The IDF emphasized that Al-Ata had become a ticking time bomb who refused to respond to prior warnings. The strike led to a 48-hour round of intense escalation.

The use of targeted killings has stirred animated controversies, and has led many, particularly overseas human rights organizations, to criticize Israel's policy. Such organizations perceive it as an illegitimate and immoral policy, describing it as "an execution without trial." 

Yet, in the conditions of today, targeted killings remain a vital part of Israel's ongoing strategy, one which will likely be used again in the future in order to maintain our clear-cut advantage in the war against terrorism. 

Israel's advanced operational and intelligence capabilities, and determination to implement surgical killings, constitute a source of constant threat to those seeking to harm it's security. 

One need only look at the list of those targeted for killing in order to understand the anxiety the practice causes among Israel's enemies.   

Hamas founder and leader, Sheikh Ahmed Yassin, was killed in an Israeli airstrike in Gaza on March 22, 2004, while his successor, Dr. Abdel Aziz Al-Rantisi, was killed weeks later, on April 17, 2004. On April 16, 1988, an elite IDF unit assassinated one of Fatah's key founders in Tunis, Khalil Al-Wazir, also known as Abu Jihad. 

Sheikh Yassin played a central role in the founding of Hamas. I knew him - personally - and held many meetings with him, both in my office and in his Gazan home, when I served as head of the Arab Affairs Department in the IDF's Military Administration of Gaza during the years of the First Intifada, from 1987 to 1993. 

Despite his total physical disability, Yassin was able to ingeniously seize upon a grave strategic error committed by Israel in 1987, when it approved the founding of the Al-Mujama Al-Islami religious charity association. Throughout the 1980s, Yassin consolidated his position in Gaza through the use of 'Da'wa' - establishing a wide Islamist religious civilian infrastructure, and using it to take over institutions and associations for the purpose of boosting his status as a rival to the nationalist Fatah movement.  

Yassin was laying down the building blocks for what would evolve into Hamas. Hamas officially came into being during the early days of the First Intifada, which erupted on December 9, 1987. 

Rantisi, a pediatrician by profession, replaced Sheikh Yassin as Hamas leader. Like Yassin, I knew Rantisi well from my military service in Gaza. It was impossible to miss his burning hatred of Israel and Jews. Each time we'd meet, I'd feel his hateful gaze upon me. Rantisi was also a founding member of Hamas, and he was one of the 415 Hamas and Palestinian (PIJ) terrorists deported to Lebanon in December 1992 by the Rabin government in response to the kidnapping and murder of Israeli Border Policeman Nissim Toledano. Rantisi spent a year in a southern Lebanese camp, during which time he stood out as a leader and a speaker, and rose to a senior, unshakeable position within the organization. 

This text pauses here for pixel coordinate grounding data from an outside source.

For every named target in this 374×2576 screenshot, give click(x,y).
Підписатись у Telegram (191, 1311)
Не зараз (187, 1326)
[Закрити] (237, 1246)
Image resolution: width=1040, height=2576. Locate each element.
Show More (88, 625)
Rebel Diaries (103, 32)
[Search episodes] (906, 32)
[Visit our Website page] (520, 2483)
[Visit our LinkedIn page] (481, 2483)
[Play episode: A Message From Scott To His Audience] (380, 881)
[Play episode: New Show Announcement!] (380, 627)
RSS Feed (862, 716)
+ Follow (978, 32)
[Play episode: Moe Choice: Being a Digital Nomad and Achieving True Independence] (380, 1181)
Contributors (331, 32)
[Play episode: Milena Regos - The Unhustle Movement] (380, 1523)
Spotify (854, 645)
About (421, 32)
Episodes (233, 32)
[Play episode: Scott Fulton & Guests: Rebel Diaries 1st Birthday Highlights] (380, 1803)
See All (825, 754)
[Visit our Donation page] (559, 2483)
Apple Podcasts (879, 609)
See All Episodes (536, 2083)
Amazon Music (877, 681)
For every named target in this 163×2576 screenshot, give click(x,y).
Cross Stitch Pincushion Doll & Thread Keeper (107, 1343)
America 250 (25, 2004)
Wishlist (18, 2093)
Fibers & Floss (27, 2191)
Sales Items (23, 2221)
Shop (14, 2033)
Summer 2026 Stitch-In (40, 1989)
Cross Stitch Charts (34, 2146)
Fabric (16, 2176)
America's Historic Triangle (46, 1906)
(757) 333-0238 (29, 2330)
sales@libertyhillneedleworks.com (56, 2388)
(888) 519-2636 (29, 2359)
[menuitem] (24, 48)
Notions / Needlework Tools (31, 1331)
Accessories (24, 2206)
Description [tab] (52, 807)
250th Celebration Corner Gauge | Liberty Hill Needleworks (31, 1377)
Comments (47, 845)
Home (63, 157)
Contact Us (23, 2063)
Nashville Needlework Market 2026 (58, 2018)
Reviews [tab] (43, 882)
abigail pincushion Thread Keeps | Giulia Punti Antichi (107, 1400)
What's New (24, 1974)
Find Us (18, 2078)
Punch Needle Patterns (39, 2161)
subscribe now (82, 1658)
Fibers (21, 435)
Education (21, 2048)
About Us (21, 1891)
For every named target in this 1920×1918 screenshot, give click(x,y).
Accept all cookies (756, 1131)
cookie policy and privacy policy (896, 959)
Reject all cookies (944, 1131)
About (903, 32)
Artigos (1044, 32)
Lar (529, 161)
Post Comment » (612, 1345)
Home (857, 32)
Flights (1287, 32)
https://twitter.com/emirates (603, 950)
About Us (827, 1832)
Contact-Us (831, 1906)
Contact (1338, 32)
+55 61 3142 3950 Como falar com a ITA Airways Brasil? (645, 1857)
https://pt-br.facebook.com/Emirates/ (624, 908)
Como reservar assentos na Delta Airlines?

Another senior terror figure who was eliminated from the scene through a targeted operation was Fathi Al-Shkaki, a founder and first operational head of PIJ. He was killed in Malta on October 26, 1995, in a Mossad special operation. I knew Shkaki very well. He studied medicine in Egypt, where he was first exposed to the Muslim Brotherhood ideology. Upon his return to Gaza, he became active in PIJ. He was arrested by Israel in 1986, and expelled to Lebanon in 1988 during the First Intifada. After his expulsion, Shkaki was able to reorganize PIJ into a deadly terror group, and assume the role of its exclusive leader. 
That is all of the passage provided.